**Requirement:** Look through the lines below for the word "computer", and copy every line that has it.

Collected data
☆ ☆ ☆ ☆ ☆ ☆ ☆

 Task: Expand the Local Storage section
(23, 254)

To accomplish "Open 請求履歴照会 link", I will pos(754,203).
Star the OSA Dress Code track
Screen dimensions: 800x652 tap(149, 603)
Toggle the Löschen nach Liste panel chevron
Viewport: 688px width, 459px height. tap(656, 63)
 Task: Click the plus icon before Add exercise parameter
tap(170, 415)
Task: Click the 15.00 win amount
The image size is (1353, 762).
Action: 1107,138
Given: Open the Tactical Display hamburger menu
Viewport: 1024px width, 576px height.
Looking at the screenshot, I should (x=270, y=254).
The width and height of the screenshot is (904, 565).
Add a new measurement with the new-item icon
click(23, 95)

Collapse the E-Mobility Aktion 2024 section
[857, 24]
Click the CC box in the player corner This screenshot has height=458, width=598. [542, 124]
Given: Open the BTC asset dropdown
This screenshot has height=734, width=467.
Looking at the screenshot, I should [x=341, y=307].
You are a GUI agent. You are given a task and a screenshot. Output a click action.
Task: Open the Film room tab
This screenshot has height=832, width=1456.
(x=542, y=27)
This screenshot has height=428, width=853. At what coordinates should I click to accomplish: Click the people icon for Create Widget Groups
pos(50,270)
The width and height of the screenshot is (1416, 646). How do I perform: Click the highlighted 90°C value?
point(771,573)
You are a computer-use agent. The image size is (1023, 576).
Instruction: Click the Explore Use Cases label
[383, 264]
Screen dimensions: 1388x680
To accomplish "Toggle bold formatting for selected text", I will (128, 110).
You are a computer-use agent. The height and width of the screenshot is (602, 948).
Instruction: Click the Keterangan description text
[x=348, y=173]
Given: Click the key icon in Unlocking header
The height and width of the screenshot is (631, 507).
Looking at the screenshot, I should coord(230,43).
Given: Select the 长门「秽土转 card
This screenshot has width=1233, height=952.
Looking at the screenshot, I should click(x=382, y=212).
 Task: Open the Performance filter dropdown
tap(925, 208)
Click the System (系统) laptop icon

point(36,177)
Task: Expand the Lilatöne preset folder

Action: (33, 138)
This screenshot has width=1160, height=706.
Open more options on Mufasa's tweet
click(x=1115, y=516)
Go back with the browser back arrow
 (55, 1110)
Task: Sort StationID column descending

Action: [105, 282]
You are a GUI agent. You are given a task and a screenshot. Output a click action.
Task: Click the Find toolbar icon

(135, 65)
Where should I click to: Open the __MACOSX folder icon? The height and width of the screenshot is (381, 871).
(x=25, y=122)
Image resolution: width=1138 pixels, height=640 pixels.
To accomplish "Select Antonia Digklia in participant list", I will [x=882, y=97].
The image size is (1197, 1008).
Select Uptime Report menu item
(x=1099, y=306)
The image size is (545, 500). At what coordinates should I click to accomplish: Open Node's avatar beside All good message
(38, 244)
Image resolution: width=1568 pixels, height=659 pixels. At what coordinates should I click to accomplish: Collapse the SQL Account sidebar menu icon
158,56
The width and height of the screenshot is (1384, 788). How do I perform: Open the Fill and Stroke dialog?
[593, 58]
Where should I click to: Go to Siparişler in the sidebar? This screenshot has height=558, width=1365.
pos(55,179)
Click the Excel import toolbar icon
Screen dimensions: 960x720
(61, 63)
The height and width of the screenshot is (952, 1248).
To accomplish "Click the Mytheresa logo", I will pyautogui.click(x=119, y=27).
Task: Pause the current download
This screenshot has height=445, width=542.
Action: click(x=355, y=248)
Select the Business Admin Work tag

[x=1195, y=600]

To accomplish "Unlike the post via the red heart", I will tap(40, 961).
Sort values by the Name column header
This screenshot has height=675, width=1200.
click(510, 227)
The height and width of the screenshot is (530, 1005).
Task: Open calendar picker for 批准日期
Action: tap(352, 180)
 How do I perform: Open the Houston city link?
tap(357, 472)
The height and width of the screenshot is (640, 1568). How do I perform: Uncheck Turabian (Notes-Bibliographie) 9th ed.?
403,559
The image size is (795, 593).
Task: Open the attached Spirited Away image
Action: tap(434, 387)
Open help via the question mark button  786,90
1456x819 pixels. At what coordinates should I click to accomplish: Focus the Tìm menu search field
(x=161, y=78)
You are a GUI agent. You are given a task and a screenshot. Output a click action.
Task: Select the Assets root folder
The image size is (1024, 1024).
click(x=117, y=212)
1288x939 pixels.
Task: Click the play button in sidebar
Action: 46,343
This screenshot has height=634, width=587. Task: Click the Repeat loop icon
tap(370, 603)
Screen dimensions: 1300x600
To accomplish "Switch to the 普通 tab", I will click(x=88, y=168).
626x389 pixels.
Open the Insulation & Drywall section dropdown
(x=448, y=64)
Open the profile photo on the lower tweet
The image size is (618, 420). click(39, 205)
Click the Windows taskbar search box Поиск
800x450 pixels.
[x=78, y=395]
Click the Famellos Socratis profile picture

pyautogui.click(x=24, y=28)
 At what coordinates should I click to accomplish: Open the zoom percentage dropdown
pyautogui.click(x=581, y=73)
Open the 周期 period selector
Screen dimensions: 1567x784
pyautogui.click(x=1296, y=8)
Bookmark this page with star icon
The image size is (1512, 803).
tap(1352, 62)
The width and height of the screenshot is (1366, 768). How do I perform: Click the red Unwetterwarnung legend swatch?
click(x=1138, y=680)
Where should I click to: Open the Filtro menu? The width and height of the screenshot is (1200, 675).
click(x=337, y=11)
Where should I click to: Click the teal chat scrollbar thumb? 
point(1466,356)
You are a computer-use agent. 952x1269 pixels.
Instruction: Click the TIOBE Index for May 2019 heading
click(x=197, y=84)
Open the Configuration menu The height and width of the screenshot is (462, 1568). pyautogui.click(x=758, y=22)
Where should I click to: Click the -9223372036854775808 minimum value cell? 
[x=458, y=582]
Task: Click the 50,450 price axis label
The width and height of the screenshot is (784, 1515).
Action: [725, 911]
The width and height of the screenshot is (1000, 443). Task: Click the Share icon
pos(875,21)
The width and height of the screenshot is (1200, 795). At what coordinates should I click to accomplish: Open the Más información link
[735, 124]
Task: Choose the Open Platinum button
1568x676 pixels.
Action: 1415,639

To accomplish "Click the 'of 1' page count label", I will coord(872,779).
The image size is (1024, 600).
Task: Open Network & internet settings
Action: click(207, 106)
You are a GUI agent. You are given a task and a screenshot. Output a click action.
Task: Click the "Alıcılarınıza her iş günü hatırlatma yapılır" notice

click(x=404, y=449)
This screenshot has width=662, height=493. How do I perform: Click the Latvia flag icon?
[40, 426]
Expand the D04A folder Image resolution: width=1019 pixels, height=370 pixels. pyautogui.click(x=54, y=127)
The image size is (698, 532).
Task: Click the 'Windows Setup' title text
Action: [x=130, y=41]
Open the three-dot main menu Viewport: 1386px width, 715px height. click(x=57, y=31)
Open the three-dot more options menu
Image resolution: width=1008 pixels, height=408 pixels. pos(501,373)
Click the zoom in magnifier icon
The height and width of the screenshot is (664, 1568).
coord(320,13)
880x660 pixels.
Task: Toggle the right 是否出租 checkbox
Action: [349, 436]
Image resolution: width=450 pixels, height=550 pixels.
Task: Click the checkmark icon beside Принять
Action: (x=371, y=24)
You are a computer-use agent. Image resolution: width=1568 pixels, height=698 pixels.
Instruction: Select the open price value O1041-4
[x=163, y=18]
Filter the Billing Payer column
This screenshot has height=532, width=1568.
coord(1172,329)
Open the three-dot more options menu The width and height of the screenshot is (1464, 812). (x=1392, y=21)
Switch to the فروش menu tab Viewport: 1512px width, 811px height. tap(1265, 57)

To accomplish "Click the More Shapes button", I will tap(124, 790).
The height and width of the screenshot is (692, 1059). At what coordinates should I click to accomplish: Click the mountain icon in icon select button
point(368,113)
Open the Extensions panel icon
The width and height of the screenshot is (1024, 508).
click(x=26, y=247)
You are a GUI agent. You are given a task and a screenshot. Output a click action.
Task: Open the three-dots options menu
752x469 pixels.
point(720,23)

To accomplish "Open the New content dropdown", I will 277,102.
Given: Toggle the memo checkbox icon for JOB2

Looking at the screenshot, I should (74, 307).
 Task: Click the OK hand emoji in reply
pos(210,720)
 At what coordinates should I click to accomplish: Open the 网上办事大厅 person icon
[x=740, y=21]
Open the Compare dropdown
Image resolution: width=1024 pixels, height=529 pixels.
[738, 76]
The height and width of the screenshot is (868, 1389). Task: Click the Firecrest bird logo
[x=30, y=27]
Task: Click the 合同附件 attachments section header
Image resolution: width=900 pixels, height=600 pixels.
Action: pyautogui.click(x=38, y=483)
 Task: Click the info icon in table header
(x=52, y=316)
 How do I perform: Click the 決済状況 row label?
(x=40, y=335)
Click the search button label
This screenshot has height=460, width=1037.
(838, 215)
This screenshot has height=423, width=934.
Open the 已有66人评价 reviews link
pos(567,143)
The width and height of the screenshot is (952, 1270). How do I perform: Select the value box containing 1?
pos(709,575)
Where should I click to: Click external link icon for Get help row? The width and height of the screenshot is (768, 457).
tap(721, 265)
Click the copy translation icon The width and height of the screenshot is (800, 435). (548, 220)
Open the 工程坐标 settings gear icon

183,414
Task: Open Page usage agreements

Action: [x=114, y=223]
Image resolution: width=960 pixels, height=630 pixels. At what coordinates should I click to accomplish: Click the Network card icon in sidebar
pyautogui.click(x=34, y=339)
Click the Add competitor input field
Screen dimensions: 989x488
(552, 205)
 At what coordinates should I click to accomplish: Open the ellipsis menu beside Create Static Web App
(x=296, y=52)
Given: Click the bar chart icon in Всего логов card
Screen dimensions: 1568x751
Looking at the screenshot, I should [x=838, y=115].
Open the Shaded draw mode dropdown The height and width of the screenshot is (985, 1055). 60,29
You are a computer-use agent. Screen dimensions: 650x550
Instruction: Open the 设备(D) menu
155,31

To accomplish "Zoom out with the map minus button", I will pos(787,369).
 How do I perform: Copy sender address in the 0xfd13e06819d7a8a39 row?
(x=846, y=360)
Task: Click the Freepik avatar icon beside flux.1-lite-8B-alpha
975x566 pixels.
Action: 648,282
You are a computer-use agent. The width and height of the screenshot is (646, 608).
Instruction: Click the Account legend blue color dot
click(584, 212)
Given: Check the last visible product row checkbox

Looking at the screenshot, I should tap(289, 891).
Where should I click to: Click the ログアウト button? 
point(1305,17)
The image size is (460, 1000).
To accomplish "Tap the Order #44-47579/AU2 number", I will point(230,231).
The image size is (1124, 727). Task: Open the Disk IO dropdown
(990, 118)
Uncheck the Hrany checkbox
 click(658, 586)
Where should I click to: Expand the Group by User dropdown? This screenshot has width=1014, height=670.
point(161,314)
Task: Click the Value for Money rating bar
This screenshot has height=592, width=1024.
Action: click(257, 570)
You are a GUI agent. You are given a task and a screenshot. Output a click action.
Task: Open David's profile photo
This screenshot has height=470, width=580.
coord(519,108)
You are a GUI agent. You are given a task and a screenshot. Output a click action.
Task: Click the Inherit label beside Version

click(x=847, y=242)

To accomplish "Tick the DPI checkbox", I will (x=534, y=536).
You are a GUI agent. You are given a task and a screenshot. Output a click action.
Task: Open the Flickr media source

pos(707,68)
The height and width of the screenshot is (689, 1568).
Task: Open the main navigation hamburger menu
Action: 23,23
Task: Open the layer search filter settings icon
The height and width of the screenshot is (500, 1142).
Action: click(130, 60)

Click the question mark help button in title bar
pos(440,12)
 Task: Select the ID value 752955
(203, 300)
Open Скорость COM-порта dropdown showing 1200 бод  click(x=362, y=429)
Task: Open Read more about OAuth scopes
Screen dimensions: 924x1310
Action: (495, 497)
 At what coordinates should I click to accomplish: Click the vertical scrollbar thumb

☆ ☆ ☆ ☆ ☆ ☆ ☆

**Answer:**
You are a computer-use agent. The image size is (1023, 576).
You are a computer-use agent. The height and width of the screenshot is (602, 948).
You are a computer-use agent. 952x1269 pixels.
You are a computer-use agent. Image resolution: width=1568 pixels, height=698 pixels.
You are a computer-use agent. Screen dimensions: 650x550
You are a computer-use agent. The width and height of the screenshot is (646, 608).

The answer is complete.